Increase tax, oil revenue allocations to improve primary health care

Analysing the health sector’s portion of the national budget at least for the past five years will show the inadequacy of the Government of Ghana’s (GoG) tax sources into the national budget for the sector, prompting the need for alternative sources.

There are additional sources such as Internally Generated Funds (IGF) to the longstanding donor support line and the Annual Budget Funding Amount (ABFA) in 2011.

The ABFA is mainly revenues from the country’s petroleum revenues. These were meant to support existing government tax funding to the different expenditure lines of the health budget.

However, what we find currently is the government spending almost all the tax revenues it allocates to the health sector on wages and salaries, leaving little for capital expenditure, goods and services, gradually shifting significant responsibility for capital expenditure to the ABFA and donor support lines.

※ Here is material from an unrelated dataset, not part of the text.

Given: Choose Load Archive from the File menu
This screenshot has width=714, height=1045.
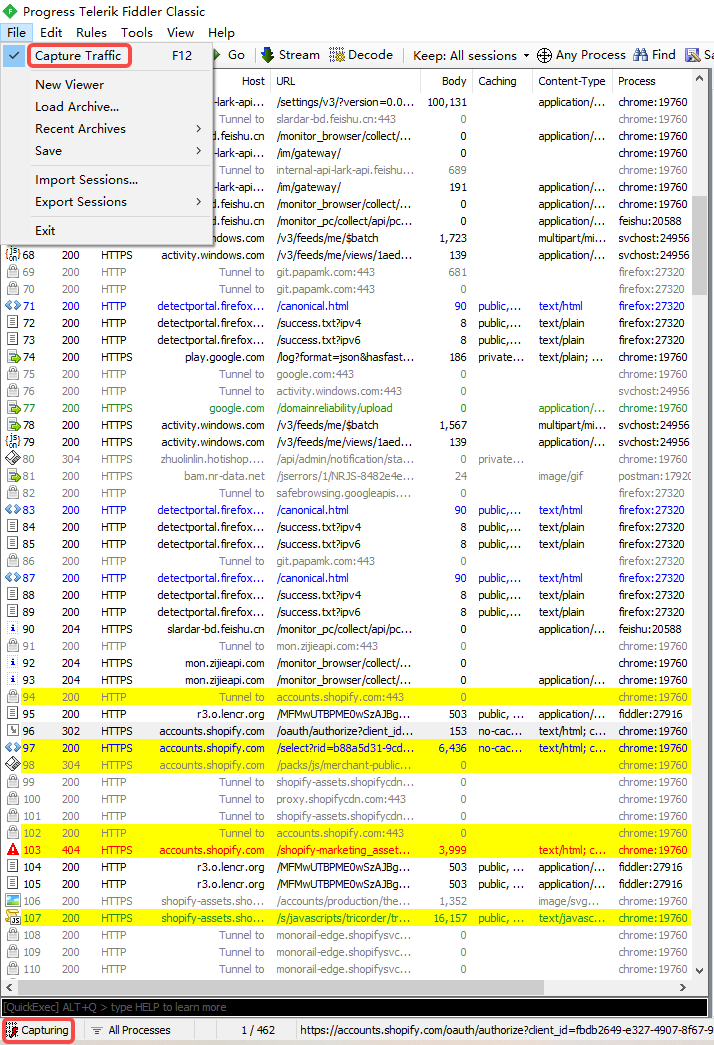Looking at the screenshot, I should [77, 107].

That has implications for ordinary Ghanaians and their hope for a resilient primary health care system.

ABFA, health sector capital expenditure

Allocations from the ABFA for 2019, 2020 and 2021 to the health sector went solely to capital expenditure.

In contrast, in these same years, apart from 2021, there were no allocations for capital expenditure from the GoG for 2019 and 2020.

Even so, the said GoG allocation to capital expenditure in 2021 could have been significant, but was only 0.25 per cent of the total allocations from the GoG to wages and salaries in that year.

High reliance on ABFA

Besides the inadequate allocation from the GoG to health sector capital expenditure, allocation from the ABFA is also not adequate compared to allocations from the ABFA to similar priorities such as education.

In context, about GH¢2,768,030,000 was utilised for four ABFA priority areas in 2020. Out of this amount, 25 per cent was reported in the 2021 national budget as spent on education and health service delivery, about 70 per cent on roads, rail, and other critical infrastructure, three per cent on agriculture and one per cent on industrial development.

The merger of health and education makes it difficult to unravel how much specifically went to the two sectors separately; however, it is well known that the Free SHS programme utilises a chunk of the funds.

For instance, GH¢763,180,024 of ABFA funds was allocated to goods and services for education and GH¢13,000,000 for capital expenditure in 2021, making a total of GH¢776,180,024 from ABFA to education.

Meanwhile, the total allocation from ABFA to health in the same year was GH¢32,425,000. This is unfair to the health sector and needs to be corrected as soon as possible given the limited health infrastructure available in districts and communities and current and emerging public health risks.


On the ABFA priorities, the PIAC noted in a public statement that “once recognised and selected, priority areas should receive fairly equal amounts of funding. This, however, does not happen to be the case.”

They raised issues with the allocations to the health sector. “For instance, from 2017 to date, Physical Infrastructure and Service Delivery in Health has been the most poorly resourced priority area as compared to the others. Only 2.61 per cent was disbursed to the health priority area in 2017, 2.7 per cent in 2018, and 3.65 per cent in 2019.”


The implication of this trend means the universal health coverage will be significantly delayed. Increased and protected funding is needed to provide the facilities and personnel to ensure the healthcare needs of everyone.

The Annual Progress Report on the implementation of the Medium-Term National Development Plan in the health sector shows a lot more needs to be done by the government to improve the health security of residents of Ghana.

The number of functional Community-based Health Planning and Services (CHPS) zones expected in 2019 missed the national target by about 468 CHPS compounds.

Doctor-to-population ratio remains a challenge in the country despite improving from 1:7,196 in 2018 to 1:6,897 in 2019.

Compared to the World Health Organisation (WHO) standard of 1:1320, it is one of the troubling issues that needs to be addressed.

Persistence of the financial non-commitment means the ideal health targets necessary for UHC will keep eluding the country.

Policy pronouncements

As shown above, the current ratio of 1:24 in the distribution of ABFA allocations between health and education could be corrected.

Any social policy that ensures equity such as the FSHS or accessible quality Primary Health Care are worth supporting, as such there is no need to quibble over what is rightly allocated to the FSHS, but rather, the call for similar investments to improve district and communities’ health facilities and services (primary health care) is in order.

If it is impossible to increase the ABFA share to health due to a potential adverse effect on the FSHS policy, then the government should consider ring-fencing the COVID-19 Health Levy for goods and services and capital expenditure in the health sector.

The writer, Leonard Shang-Quartey, is a Policy and Advocacy Coordinator with the Alliance for Reproductive Health Rights (ARHR).